Extract specific information from text file

bman 21 Reputation points
2022-05-18T16:24:36.793+00:00

Trying to retrieve new user information from a text file to create a domain user with the first name and last name NOT middle name, and email address from a text file. The file is actually an .eml file so there is more to this text file but this is just the bottom of file but it's format is always the same. I need to extract those items to variables $Fname, $Lname and $Eaddr. What I need to understand is how to first search for a specific line, in this case "BILLING ADDRESS" and then grab the line 2 lines down and put the first name and last name in the above variables. Email address is the same situation but keying on "Congratulations on the sale." and moving up. Can't just count from "BILLING ADDRESS" because there could be an additional address line like apt or suite. Also there could be a middle name in the name line so the script needs to work around that possibility like the 2nd address line.

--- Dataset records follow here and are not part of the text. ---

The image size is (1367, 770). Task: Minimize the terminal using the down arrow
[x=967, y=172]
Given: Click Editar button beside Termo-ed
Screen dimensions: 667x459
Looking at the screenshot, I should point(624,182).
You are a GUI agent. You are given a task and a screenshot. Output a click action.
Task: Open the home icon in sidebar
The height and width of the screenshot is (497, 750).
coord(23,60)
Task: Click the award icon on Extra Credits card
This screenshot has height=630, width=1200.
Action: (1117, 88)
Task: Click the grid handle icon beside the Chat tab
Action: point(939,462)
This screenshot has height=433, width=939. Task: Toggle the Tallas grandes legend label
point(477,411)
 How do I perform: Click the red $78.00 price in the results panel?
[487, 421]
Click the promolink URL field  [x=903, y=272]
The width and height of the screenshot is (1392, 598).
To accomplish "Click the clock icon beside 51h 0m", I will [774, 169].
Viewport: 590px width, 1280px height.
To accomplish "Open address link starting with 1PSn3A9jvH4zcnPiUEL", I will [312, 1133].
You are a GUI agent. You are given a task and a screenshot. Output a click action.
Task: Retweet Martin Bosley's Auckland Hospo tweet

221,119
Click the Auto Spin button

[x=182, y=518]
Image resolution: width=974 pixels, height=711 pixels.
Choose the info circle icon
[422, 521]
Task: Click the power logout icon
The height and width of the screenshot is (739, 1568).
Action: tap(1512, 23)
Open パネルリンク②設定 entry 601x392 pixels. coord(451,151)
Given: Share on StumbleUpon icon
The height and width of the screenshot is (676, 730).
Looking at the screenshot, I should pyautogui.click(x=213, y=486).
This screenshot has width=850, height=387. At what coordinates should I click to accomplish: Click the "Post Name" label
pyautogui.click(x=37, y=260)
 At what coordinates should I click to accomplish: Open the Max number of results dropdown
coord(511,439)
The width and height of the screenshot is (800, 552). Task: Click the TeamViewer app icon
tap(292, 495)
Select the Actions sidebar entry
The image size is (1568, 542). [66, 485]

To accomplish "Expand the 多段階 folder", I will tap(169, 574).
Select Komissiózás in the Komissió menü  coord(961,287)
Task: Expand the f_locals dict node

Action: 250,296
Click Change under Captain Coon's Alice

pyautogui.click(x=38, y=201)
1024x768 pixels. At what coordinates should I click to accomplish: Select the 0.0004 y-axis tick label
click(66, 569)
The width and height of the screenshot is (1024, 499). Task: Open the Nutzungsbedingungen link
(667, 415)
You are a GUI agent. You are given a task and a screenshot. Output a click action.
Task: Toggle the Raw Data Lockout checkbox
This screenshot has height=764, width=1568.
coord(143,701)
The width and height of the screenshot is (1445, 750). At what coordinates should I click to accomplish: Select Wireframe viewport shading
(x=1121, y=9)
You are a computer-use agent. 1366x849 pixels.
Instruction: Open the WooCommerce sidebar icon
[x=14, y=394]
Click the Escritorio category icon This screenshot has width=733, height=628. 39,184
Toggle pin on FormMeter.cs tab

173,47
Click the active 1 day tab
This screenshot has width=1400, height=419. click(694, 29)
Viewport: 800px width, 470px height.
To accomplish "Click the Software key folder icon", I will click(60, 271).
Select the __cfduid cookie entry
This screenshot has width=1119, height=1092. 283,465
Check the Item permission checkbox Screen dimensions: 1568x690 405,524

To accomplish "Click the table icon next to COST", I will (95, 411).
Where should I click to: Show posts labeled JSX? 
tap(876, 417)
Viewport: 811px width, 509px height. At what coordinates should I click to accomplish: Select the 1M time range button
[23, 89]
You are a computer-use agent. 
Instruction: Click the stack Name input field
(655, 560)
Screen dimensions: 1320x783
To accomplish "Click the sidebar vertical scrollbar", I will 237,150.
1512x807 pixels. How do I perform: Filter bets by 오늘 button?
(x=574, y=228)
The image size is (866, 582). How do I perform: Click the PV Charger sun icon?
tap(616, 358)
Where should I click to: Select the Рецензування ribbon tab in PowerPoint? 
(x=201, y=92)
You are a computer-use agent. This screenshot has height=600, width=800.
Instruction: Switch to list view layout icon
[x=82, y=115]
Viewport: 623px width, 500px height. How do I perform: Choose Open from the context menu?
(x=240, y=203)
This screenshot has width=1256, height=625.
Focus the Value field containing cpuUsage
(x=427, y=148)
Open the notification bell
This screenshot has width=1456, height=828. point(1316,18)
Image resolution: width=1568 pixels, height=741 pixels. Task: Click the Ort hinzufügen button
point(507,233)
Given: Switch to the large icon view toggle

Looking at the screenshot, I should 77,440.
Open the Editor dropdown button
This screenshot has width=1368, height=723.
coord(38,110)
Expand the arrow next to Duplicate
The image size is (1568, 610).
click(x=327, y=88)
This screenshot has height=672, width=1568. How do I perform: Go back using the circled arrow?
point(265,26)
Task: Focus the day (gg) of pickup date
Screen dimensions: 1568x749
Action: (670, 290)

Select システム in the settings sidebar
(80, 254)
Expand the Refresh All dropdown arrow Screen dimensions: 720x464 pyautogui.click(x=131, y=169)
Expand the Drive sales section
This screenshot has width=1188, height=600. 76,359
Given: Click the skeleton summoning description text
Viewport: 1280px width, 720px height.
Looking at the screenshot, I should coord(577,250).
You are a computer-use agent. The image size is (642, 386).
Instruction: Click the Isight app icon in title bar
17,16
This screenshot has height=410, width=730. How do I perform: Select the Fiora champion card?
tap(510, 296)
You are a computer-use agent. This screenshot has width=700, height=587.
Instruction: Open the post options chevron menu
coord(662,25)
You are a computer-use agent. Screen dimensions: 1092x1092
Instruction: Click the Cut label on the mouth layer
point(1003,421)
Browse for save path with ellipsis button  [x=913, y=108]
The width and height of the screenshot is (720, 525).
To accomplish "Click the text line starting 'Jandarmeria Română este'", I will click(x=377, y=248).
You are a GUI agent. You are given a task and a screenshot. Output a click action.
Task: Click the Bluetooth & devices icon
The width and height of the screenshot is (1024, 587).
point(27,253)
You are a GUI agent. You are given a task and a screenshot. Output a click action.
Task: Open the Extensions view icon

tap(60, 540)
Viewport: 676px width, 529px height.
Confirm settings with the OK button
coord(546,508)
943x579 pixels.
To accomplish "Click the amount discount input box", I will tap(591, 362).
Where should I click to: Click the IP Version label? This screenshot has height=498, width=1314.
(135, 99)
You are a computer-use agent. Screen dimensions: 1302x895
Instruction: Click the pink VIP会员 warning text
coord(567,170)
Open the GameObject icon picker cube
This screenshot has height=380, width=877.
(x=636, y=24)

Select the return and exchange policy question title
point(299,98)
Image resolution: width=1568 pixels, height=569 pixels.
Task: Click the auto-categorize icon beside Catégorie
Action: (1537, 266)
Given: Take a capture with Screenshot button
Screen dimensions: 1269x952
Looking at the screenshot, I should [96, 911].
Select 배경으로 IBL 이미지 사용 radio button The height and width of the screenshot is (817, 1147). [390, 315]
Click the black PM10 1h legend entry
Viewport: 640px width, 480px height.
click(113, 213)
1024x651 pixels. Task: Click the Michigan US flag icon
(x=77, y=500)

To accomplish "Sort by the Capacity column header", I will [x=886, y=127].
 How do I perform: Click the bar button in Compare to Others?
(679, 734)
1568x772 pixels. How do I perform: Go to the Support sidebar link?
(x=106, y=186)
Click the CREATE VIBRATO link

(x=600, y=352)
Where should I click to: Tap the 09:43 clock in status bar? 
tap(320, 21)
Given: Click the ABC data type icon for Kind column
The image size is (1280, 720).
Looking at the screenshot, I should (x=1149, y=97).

----------------------------------------

BILLING ADDRESS

Joe Some Blow
123 Nowhere
Someplace, TX 75075
joeblow@chris chan .org

----------------------------------------

Congratulations on the sale.

----------------------------------------

Windows Server PowerShell
Windows Server PowerShell
Windows Server: A family of Microsoft server operating systems that support enterprise-level management, data storage, applications, and communications.PowerShell: A family of Microsoft task automation and configuration management frameworks consisting of a command-line shell and associated scripting language.
5,319 questions
0 comments No comments
{count} votes

Accepted answer
  1. Rich Matheisen 44,416 Reputation points
    2022-05-19T19:26:53.643+00:00

    Here's one approach to extracting information from an e-mail address (it's version 2 of the code sample I posted yesterday):

    $m = select-string -Path c:\junk\billing.txt -Pattern "BILLING ADDRESS" -SimpleMatch -CaseSensitive -Context 0,20
    $GotIt = $false
    $m.Context.PostContext|
        ForEach-Object{
            if ($_ -match "Congratulations on the sale."){
                $GotIt = $true
            }
        }
    if ($GotIt){
        ####################
        #  Get the text name  (alternative 1)
        # $names = $m.Context.PostContext[1] -split " "   # ASSUMES! name is on this line
        # Switch ($names.count){
        #     2 {$Fname = $names[0]; $Lname = $names[1]; break}
        #     3 {$Fname = $names[0]; $Lname = $names[2]; break}
        #     4 {$Fname = $names[0]; $Lname = $names[3]; break} # maternal or paternal -- your choice -- maybe both if "Otto Von Bismark"! Good luck!
        # }
        ####################
    
        # Take first name from user part of email address (alternative 2)
        # Take last name as the domain name (minus the top-level domain name)
        $m.Context.PostContext|
            ForEach-Object{
                if ($_ -match "(.+@.+\..+)"){
                    $Eaddr = $matches[1].trim()
                }
            }
        if ($Eaddr){
            $Eaddr |
                ForEach-Object{
                    $parts = $_ -split "@"              # separate email user name from domain name
                    $Fname = $parts[0]                  # email user name may include periods (also other punctuation see RFC822)
                    $p2 = $parts[1] -split('\.')        # split the FQDN
                    $Lname = $p2[(0..($p2.count - 2))] -join "."    # use all but the top-level domain (e.g., edu, org, com, etc.)
                }
        }
        [PSCustomObject]@{
            Fname = $Fname
            Lname = $Lname
            Ename = $Eaddr
        }
    }
    

3 additional answers

Sort by: Most helpful
  1. Rich Matheisen 44,416 Reputation points
    2022-05-18T19:58:54.62+00:00

    An EML file isn't as simple as you think it is. :-)

    Here's a link to get you started: PowerShell-Parse-Eml-File

    Since the EML file may (most likely will!) be in plain-text, RTF, or HTML (or some combination of those) dealing with the raw file is ugly. But since almost all email contains MIME, and MIME want there to be a text representation at the beginning of the message body, using the TextBody property from the function in the link is probably all you need.

    Once you have the text, you can use the Select-String cmdlet with the -Context parameter to extract the data.

    And, yes, you can "count the lines" as long as you ask for more than you think you'll need.

    With the context in hand (it's an array) you can look for whatever pattern you need. For example, if the name is always the 2nd line after "BILLING ADDRESS" you can split that line using a space as a separator. Then take the 1st and last elements of the result as the first name and surname. It's not perfect, though. I see you have a "TX" as the state. More than likely you'll encounter Spanish naming convention problems with "first middle maternal paternal" patterns, and you won't know whether to use the maternal or paternal surname.


  2. bman 21 Reputation points
    2022-05-18T23:56:51.99+00:00

    203361-worky.gif

    We clear?


  3. bman 21 Reputation points
    2022-05-19T17:07:10.38+00:00

    WooHoo!

    $EaddrF = $Eaddr -replace "@.*"
    $EaddrL = $Eaddr.split('@')[1].split('.')[0]